Il suo lavoro è stato inoltre presentato in mostre collettive presso: Fondazione Sandretto Re Rebaudengo | Museo Nazionale dell’Automobile, Torino (2025); GAM - Galleria Civica d’Arte Moderna e Contemporanea, Torino (2025, 2020); Fondazione Nicola Trussardi | Palazzo Morando, Milano (2025); Centre Pompidou-Metz, in collaborazione con il Musée du Louvre, Metz | Parigi (2025); MAXXI L’Aquila, L’Aquila (2023); Castello di Rivoli Museo d’Arte Contemporanea, Rivoli-Torino (2023, 2022); Triennale Milano, Milano (2023); OGR Torino, Torino (2023); Green Family Art Foundation, Dallas (2023); Tokonoma, Kassel (2022); Palazzo delle Esposizioni, Roma (2020); Fondation Louis Vuitton, Parigi (2018); PS120, Berlino (2018); Biennale Internationale d’Art Contemporain de Melle, Melle (2018); The Parkview Museum, Singapore (2018); Musée d’Art Moderne et Contemporain – Saint-Étienne Métropole, Saint-Priest-en-Jarez (2016); MAC – Museo d’Arte Contemporanea, Lissone (2016); Palazzo Ardessi, FuturDome, Milano (2016); The Schaufler Foundation – Schauwerk, Sindelfingen; Stadtgalerie Kiel, Kiel; Palazzo della Penna, Perugia (2014).

FABIO CHERSTICH
Fabio Cherstich è regista e scenografo di Teatro e Opera. Nel suo lavoro convergono la cura dell’immagine e la passione per i linguaggi visivi.

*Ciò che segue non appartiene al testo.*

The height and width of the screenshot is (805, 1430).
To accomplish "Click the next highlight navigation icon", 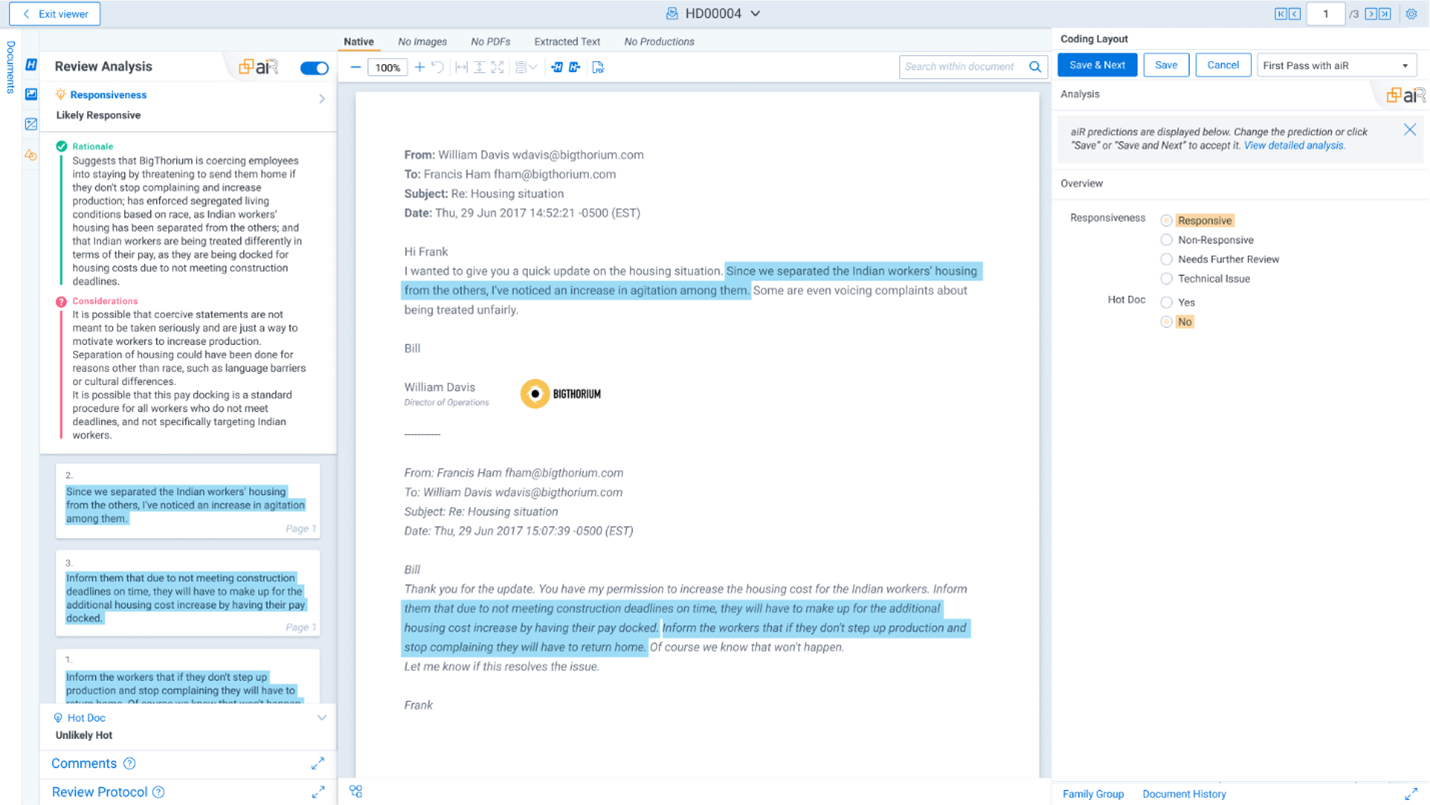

Ha lavorato in numerosi teatri italiani ed esteri tra cui il Teatro Marinsky di San Pietroburgo, il Teatro Massimo di Palermo, il Teatro dell’Opera di Roma, Opera d’Avignon, Opera de Marseille, Theatre Maillon de Strasburg, Teatro Argentina di Roma, I Teatri di Reggio Emilia ed è artista associato della fondazione Hydn di Bolzano.

I suoi spettacoli sono stati invitati a prestigiosi festival internazionali tra cui Festival d’Avignon, Festival di Napoli, Festival Premiere Strasburg, Stuck Contemporary Art Center – Leuven e Festival dei Due Mondi di Spoleto. È l’ideatore e il regista del progetto di opera on the road “Opera-Camion” definito dal New York Times come “un progetto unico e capace di riportare l’opera alle sue origini”. Come direttore di eventi performativi per la moda e il design, ha collaborato con Cassina, Gufram, Memphis Milano, Fay, Hermès, Off-WHITE e Miu Miu.